What you are asked to do — Rewrite the portion of the entries below that opens with the line containing "The width and height of the screenshot is (614, 1280)." and closes with the line containing "point(572,271)" as a two-column CSV headed instruction and response, with one row per entry. Place each entry's text and its answer in separate quoted fields, replacing any line breaks with spaces.

------ Materials provided ------

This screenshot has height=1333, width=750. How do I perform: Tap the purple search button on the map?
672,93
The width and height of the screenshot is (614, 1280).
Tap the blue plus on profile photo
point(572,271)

------
------ Materials provided ------

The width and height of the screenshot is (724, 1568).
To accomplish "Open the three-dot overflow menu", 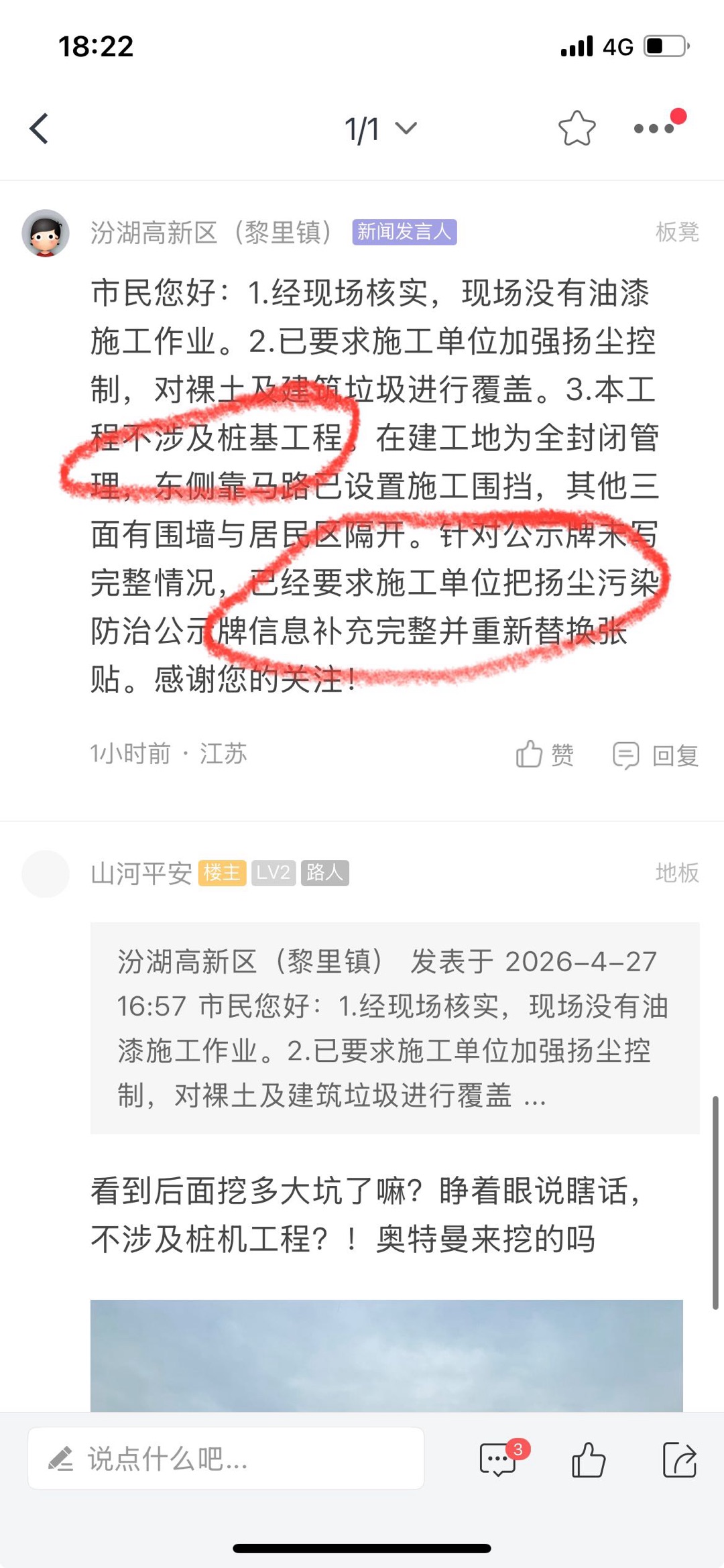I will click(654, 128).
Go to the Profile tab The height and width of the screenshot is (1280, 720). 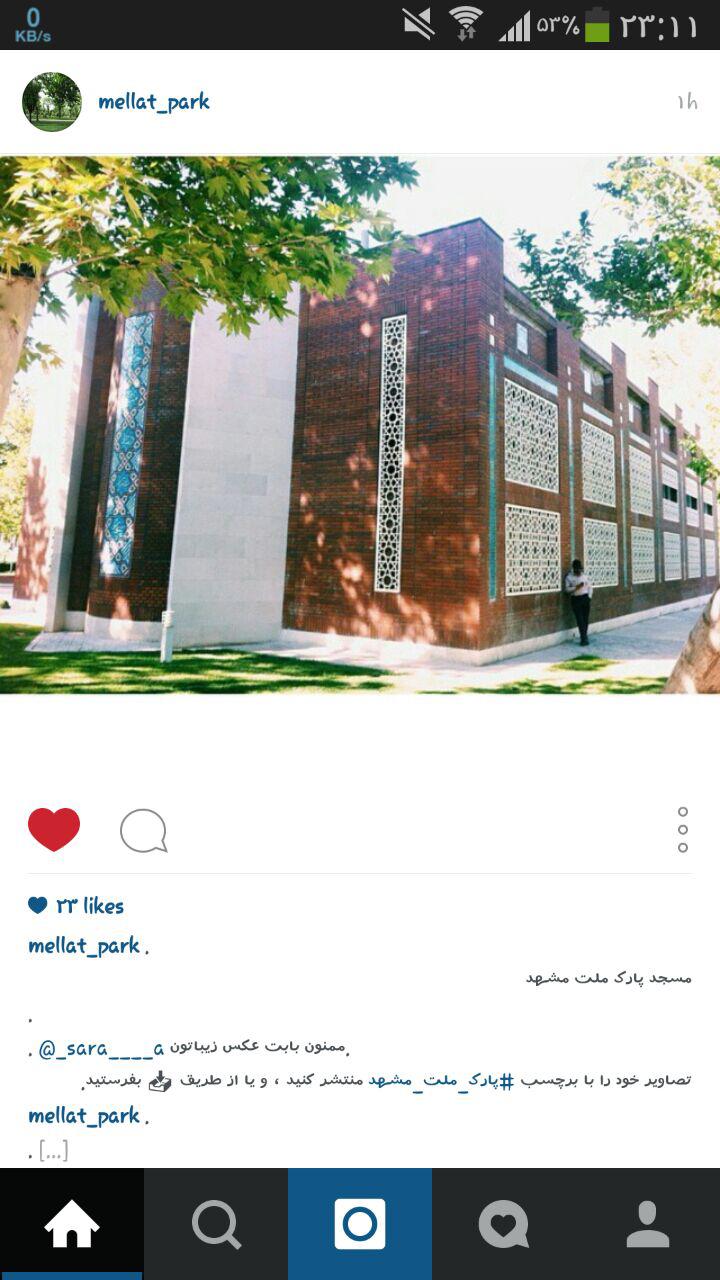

------

Result —
instruction,response
"The width and height of the screenshot is (614, 1280). Tap the blue plus on profile photo","point(572,271)"